Bez cioci na imieninach

Więzy rodzinne po polsku

Przez całe wieki gęste drzewa rodzinne miały także swój wymiar metafizyczny. Przez całe wieki gęste drzewa rodzinne miały także swój wymiar metafizyczny. Mirosław Gryń / Polityka
Któż dziś bez słownika odszyfruje Szymona Szymonowica: „Żołwice i bratowe u jednego stołu/I świekry i niewiestki jadają pospołu”? Na naszych rodzinnych mapach figurują – prócz ciotki i wujka – zwykle już tylko szwagier, szwagierka, teść, teściowa. I koniec.

Jeszcze tak niedawno trzymano po domach ciotki-rezydentki, aby pilnowały cnoty córek na wydaniu. I stale był na horyzoncie rodzinnym liczny zastęp kuzynek i kuzynów, kontrolujących, co robią i jak żyją wszyscy spowinowaceni, aby na światło dzienne nie przedostało się nic, co przyniosłoby ujmę familii.

Wpada szwagier na kielicha

Zofia Feliks badała życie towarzyskie w warszawskich blokach na przełomie lat 60. i 70. W rodzinach robotniczych, zasiedlających powstające wówczas blokowiska, licznie objawiali się krewni z miasta i ze wsi. Wizyty te miały charakter – jak pisze Feliks – utylitarno-potoczny.

Przyjeżdżał szwagier pomóc złożyć szafę, zaś wujenka – kupić kremplinę na garsonkę. Wieczorem, po „Czterech pancernych”, piło się nowo odkrytą miejską kawę. Wpadał cioteczny brat na kielicha, już nie chłop, lecz robotnik. Na imieniny też prosiło się krewniactwo bliższe i dalsze, a jak się w blokowym mieszkaniu przy stole nie pomieścili, to jedli na raty i było dobrze.

Jesienią miejscy walili na pola krewniacze pomagać w żniwach i kopaniu kartofli, spodziewając się, nie bez racji, że parę worków z ukopania przyjedzie do ich blokowej piwnicy.
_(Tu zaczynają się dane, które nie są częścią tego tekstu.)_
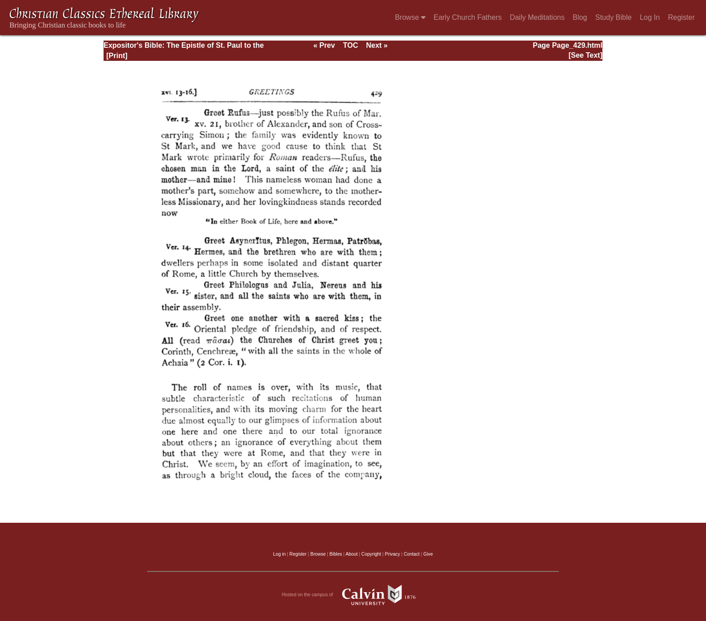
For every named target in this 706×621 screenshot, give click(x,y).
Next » (377, 45)
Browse (410, 17)
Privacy (392, 554)
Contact (412, 554)
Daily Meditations (537, 17)
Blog (580, 17)
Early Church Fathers (468, 17)
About (351, 554)
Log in (279, 554)
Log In (650, 17)
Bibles (336, 554)
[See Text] (585, 55)
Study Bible (613, 17)
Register (681, 17)
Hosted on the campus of (353, 595)
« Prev (324, 45)
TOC (350, 45)
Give (428, 554)
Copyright (371, 554)
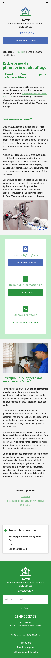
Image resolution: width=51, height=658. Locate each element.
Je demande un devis (25, 40)
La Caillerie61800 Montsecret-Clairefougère (25, 624)
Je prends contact (25, 292)
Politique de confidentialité (25, 652)
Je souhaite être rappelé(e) (25, 322)
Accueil (20, 52)
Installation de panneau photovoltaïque (25, 501)
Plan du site (25, 642)
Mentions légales (25, 647)
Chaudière (25, 496)
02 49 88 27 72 (25, 33)
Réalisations (25, 505)
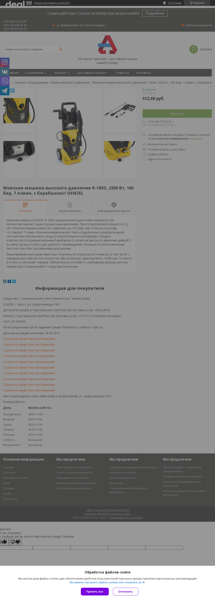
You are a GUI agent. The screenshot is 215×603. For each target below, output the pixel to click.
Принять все (94, 591)
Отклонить (125, 591)
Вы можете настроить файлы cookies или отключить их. (106, 582)
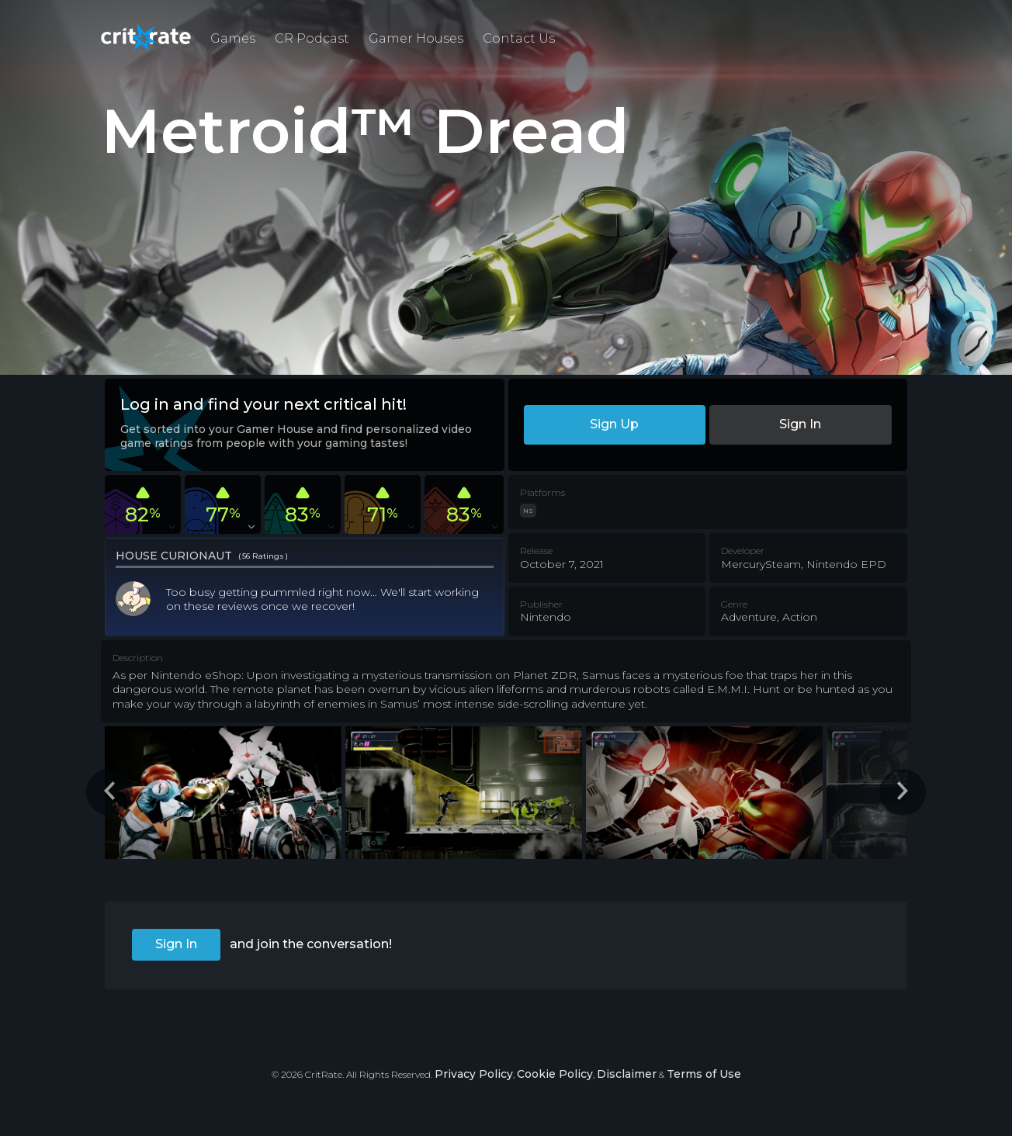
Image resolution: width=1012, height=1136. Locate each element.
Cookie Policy (555, 1074)
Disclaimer (627, 1074)
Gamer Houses (416, 38)
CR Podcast (312, 38)
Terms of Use (704, 1074)
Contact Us (519, 38)
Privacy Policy (474, 1074)
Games (232, 38)
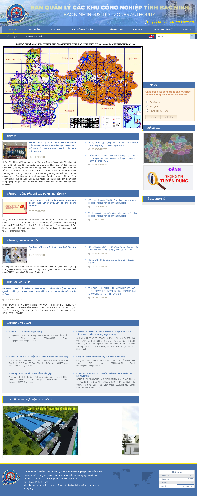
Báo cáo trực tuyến (34, 36)
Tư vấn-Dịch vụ (114, 29)
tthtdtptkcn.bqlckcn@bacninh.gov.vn (82, 485)
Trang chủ (13, 29)
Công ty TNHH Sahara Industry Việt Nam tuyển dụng (100, 357)
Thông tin (54, 29)
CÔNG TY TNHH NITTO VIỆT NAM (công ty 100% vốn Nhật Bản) (38, 357)
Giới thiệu (34, 29)
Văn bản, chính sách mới (22, 240)
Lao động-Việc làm (82, 29)
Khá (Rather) (155, 107)
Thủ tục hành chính (19, 282)
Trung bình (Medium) (159, 111)
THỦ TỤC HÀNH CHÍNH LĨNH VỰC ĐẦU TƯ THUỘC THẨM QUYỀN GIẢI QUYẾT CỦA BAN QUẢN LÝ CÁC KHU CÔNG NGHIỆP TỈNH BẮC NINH (112, 291)
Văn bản (137, 29)
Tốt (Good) (155, 102)
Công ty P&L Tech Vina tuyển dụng (25, 332)
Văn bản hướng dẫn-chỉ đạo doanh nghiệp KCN (36, 193)
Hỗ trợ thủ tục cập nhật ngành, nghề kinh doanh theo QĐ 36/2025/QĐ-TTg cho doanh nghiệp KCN (52, 203)
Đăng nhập (29, 488)
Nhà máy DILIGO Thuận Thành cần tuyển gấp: (30, 373)
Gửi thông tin (12, 36)
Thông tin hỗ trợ (162, 29)
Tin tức (11, 136)
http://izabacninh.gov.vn (44, 485)
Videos (187, 29)
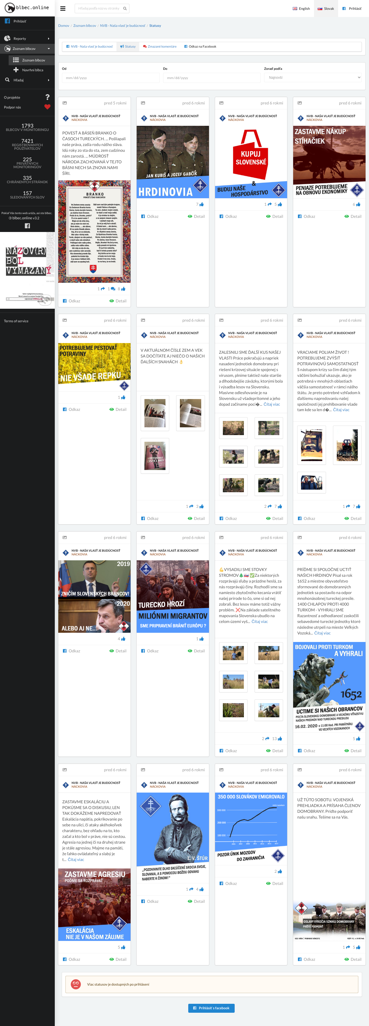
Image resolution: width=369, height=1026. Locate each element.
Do (165, 69)
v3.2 (26, 215)
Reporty (27, 38)
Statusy (155, 25)
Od (64, 69)
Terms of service (16, 321)
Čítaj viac (272, 404)
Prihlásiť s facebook (211, 1008)
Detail (118, 300)
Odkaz (71, 300)
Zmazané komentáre (160, 46)
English (301, 8)
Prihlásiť (352, 8)
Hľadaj (27, 80)
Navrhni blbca (28, 70)
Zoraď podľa (273, 69)
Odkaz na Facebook (200, 46)
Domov (63, 25)
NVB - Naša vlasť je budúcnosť (122, 25)
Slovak (326, 8)
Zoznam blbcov (26, 48)
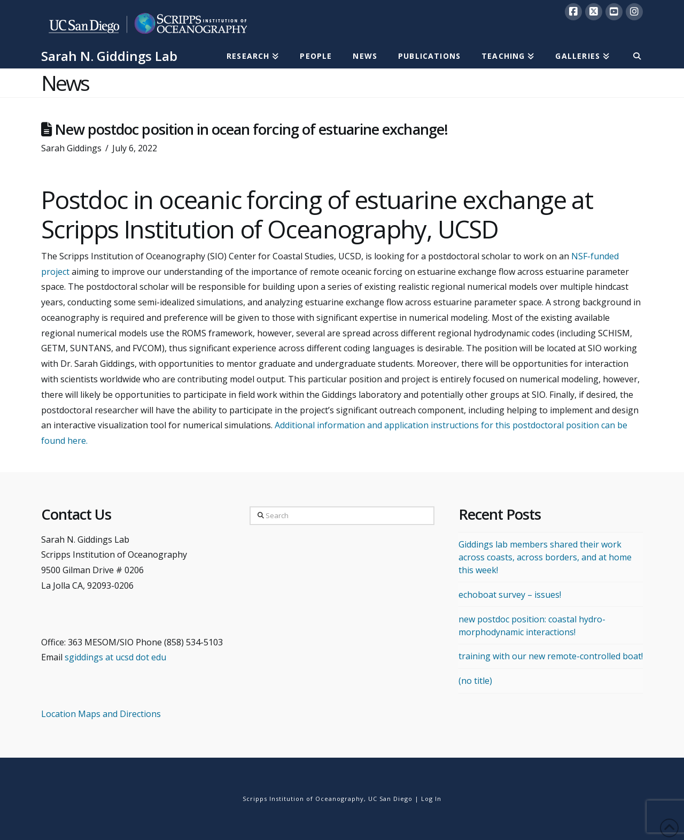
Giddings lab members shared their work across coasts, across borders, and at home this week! (545, 557)
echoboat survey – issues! (509, 594)
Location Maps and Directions (101, 714)
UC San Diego (390, 799)
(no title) (475, 681)
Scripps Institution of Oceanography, (304, 799)
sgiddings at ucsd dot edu (115, 657)
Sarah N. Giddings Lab (109, 56)
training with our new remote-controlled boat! (550, 656)
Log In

No i mięso. Przez ładne dziesiątki lat krewniactwo w Polsce stało na mięsie ze wsi przywożonym do miejskich powinowatych. (Przy okazji: czym różnią się powinowaci od krewnych? „Pokrewni są ci, którzy od jednej osoby ród swój wiodą, powinowaci zaś są krewni męża względem krewnych żony i odwrotnie” – Zygmunt Gloger).

Feliks badała także życie towarzyskie dziennikarzy i prawników. Owszem, zjawiali się na rodzinne uroczystości w charakterze niezbędnych do ich odbycia dekoracji.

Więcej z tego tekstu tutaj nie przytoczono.